• **Required action**: Which lines in the records below contain the word "Cancel"? Report each of them.

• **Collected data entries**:
BEGIN

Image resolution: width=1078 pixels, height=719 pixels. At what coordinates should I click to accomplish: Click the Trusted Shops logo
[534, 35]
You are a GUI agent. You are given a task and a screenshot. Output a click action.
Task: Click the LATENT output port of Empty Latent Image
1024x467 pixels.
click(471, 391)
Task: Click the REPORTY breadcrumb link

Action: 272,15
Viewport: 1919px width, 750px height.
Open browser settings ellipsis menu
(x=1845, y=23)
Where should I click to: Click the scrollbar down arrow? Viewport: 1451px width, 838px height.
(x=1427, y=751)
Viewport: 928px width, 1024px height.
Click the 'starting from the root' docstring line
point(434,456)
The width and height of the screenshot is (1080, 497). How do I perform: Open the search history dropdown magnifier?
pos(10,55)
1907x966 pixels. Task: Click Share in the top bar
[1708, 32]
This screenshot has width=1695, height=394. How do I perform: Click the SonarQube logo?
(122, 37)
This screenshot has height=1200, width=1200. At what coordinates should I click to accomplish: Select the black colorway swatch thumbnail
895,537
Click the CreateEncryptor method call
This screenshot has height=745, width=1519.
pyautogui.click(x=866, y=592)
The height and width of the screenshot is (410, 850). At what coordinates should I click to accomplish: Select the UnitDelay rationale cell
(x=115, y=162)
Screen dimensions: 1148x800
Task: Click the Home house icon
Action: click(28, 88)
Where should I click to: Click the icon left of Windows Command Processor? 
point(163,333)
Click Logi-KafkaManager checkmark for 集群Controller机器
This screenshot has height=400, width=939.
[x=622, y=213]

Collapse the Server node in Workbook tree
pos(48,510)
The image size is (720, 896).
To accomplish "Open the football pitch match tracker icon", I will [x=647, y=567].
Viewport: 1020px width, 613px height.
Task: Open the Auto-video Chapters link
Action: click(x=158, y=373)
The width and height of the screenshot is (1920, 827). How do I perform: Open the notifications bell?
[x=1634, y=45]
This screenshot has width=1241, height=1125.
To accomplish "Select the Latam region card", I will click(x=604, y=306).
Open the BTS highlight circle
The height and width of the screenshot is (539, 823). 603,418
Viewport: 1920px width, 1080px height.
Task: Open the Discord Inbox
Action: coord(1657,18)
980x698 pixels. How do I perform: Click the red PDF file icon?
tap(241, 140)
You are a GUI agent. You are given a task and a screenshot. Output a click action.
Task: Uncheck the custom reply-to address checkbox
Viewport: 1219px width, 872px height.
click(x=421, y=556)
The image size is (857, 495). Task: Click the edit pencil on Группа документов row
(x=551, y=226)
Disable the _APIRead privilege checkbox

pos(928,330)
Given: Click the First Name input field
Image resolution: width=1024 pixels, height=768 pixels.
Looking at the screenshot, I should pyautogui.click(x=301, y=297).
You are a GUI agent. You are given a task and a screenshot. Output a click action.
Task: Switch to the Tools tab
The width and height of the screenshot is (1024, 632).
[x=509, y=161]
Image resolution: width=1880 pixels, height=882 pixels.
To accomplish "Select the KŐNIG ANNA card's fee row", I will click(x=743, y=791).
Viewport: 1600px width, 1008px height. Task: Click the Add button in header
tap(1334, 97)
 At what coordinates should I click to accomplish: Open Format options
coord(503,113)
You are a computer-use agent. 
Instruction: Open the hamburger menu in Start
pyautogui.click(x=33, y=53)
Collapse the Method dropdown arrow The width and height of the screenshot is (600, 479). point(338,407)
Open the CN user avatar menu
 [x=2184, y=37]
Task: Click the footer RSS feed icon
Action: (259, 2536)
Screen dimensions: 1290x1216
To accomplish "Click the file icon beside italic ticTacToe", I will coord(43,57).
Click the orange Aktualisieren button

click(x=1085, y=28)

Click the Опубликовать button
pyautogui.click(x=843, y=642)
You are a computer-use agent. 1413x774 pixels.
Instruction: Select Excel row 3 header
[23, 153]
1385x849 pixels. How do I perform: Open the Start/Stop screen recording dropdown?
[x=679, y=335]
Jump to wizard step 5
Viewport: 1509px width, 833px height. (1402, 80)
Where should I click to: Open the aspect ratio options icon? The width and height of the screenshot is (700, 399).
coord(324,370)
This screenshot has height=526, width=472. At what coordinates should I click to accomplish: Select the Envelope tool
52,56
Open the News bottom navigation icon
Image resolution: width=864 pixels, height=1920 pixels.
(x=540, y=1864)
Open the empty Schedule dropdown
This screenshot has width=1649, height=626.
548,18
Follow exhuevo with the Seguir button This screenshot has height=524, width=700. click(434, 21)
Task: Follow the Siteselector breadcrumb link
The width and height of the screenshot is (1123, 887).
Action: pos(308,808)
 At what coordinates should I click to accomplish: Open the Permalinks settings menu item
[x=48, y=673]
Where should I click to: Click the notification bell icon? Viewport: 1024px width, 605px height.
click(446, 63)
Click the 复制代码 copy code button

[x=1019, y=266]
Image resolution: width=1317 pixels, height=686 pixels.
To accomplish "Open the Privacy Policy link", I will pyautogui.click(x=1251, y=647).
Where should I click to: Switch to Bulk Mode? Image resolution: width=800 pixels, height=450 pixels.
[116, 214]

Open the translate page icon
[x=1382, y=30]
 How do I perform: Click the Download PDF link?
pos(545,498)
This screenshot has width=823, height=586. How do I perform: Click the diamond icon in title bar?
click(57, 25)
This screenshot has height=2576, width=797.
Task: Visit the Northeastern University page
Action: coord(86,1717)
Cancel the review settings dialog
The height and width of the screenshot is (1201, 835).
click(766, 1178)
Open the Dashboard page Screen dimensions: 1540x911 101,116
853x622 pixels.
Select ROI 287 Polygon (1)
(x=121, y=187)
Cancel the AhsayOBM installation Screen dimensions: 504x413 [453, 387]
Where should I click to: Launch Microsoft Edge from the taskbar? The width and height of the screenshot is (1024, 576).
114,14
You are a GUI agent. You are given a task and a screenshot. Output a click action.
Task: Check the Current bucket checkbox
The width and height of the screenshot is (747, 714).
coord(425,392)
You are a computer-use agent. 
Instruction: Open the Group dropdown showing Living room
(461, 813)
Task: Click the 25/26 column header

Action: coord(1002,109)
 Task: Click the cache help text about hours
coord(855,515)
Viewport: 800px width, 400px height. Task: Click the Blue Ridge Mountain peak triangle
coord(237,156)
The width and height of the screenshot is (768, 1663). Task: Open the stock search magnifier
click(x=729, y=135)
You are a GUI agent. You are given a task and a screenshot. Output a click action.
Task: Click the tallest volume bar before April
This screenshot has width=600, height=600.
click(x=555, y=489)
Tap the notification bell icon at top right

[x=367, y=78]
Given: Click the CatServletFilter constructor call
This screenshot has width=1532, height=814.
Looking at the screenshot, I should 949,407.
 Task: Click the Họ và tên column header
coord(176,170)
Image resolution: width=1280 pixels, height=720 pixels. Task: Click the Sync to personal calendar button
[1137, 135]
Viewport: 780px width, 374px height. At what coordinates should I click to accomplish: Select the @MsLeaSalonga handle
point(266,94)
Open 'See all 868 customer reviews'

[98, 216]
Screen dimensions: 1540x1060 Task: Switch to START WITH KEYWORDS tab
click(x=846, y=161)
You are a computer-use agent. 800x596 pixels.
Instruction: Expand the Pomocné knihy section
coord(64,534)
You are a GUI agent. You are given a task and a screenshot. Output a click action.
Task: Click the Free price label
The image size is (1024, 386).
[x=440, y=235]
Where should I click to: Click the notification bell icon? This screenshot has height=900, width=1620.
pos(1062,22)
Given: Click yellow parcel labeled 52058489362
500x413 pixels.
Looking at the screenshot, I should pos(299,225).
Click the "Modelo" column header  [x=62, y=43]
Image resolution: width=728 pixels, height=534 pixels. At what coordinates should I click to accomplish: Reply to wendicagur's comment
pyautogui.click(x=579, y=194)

END

• **Task response**:
Cancel the review settings dialog
Cancel the AhsayOBM installation Screen dimensions: 504x413 [453, 387]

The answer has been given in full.